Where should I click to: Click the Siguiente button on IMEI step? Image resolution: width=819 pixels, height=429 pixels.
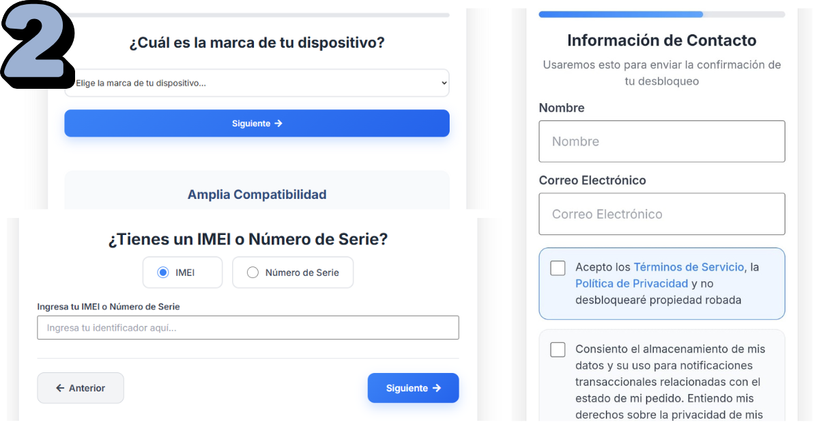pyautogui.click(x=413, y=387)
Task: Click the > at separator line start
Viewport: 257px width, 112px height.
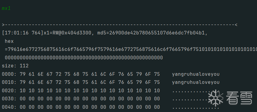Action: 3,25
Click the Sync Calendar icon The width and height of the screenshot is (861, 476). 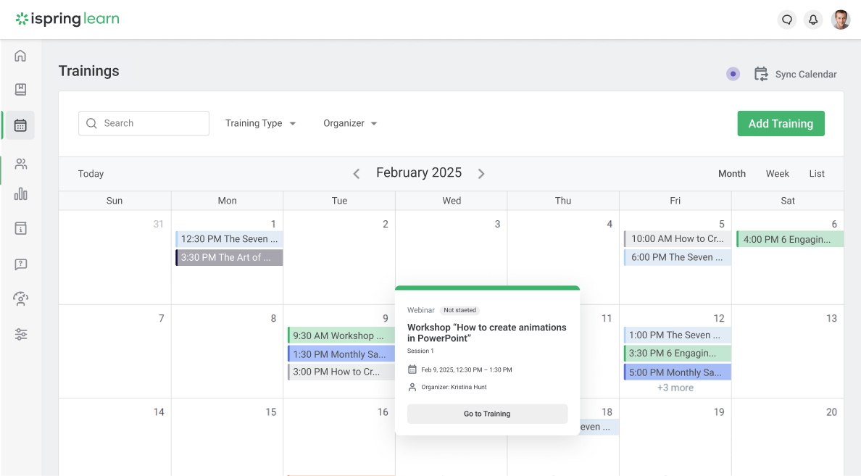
* * * *
■ **YOUR GOAL**:
Copy out the entries verbatim and leave the images out.

■ **RESULT FOR THIS TASK**:
Where should I click to: Click the Siguiente button on IMEI step? Image resolution: width=819 pixels, height=429 pixels.
pyautogui.click(x=413, y=387)
Task: Click the > at separator line start
Viewport: 257px width, 112px height.
Action: 3,25
Click the Sync Calendar icon The width and height of the screenshot is (861, 476). 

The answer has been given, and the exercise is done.